Even the shortest line counts, so transcribe all the data exactly.

####################

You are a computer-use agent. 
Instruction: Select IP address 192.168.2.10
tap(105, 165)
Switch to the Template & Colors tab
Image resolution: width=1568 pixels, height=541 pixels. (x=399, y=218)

####################

■ THE COMPLETED TASK
You are a computer-use agent. 
Instruction: Select IP address 192.168.2.10
tap(105, 165)
Switch to the Template & Colors tab
Image resolution: width=1568 pixels, height=541 pixels. (x=399, y=218)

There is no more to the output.